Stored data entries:
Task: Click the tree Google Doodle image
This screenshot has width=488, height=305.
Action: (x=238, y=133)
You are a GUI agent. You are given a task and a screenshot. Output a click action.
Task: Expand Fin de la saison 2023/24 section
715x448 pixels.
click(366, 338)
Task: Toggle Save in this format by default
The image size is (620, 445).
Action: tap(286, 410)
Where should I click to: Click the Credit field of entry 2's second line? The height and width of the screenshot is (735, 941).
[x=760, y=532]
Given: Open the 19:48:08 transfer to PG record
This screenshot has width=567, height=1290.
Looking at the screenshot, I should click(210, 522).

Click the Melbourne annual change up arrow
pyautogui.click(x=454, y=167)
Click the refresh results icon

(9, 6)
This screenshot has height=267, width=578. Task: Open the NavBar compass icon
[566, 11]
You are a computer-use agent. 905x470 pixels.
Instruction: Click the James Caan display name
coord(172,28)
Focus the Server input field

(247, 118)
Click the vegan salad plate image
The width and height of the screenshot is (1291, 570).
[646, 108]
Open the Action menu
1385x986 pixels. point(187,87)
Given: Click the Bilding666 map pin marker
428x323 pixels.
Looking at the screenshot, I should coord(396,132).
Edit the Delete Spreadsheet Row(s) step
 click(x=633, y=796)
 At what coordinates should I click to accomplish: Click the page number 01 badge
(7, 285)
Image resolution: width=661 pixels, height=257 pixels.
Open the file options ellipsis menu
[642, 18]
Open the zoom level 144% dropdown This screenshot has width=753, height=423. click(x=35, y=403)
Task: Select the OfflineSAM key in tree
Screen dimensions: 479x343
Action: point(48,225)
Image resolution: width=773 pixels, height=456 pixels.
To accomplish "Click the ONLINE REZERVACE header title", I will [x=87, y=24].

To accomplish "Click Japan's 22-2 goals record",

The task: Only the line containing "You are a GUI" and the lines after it, up to and including the last line of the data, should appear in the answer, exactly as written.

Result:
You are a GUI agent. You are given a task and a screenshot. Output a click action.
Task: Expand Fin de la saison 2023/24 section
715x448 pixels.
click(366, 338)
Task: Toggle Save in this format by default
The image size is (620, 445).
Action: tap(286, 410)
Where should I click to: Click the Credit field of entry 2's second line? The height and width of the screenshot is (735, 941).
[x=760, y=532]
Given: Open the 19:48:08 transfer to PG record
This screenshot has width=567, height=1290.
Looking at the screenshot, I should click(210, 522).

Click the Melbourne annual change up arrow
pyautogui.click(x=454, y=167)
Click the refresh results icon

(9, 6)
This screenshot has height=267, width=578. Task: Open the NavBar compass icon
[566, 11]
You are a computer-use agent. 905x470 pixels.
Instruction: Click the James Caan display name
coord(172,28)
Focus the Server input field

(247, 118)
Click the vegan salad plate image
The width and height of the screenshot is (1291, 570).
[646, 108]
Open the Action menu
1385x986 pixels. point(187,87)
Given: Click the Bilding666 map pin marker
428x323 pixels.
Looking at the screenshot, I should coord(396,132).
Edit the Delete Spreadsheet Row(s) step
 click(x=633, y=796)
 At what coordinates should I click to accomplish: Click the page number 01 badge
(7, 285)
Image resolution: width=661 pixels, height=257 pixels.
Open the file options ellipsis menu
[642, 18]
Open the zoom level 144% dropdown This screenshot has width=753, height=423. click(x=35, y=403)
Task: Select the OfflineSAM key in tree
Screen dimensions: 479x343
Action: point(48,225)
Image resolution: width=773 pixels, height=456 pixels.
To accomplish "Click the ONLINE REZERVACE header title", I will [x=87, y=24].

To accomplish "Click Japan's 22-2 goals record",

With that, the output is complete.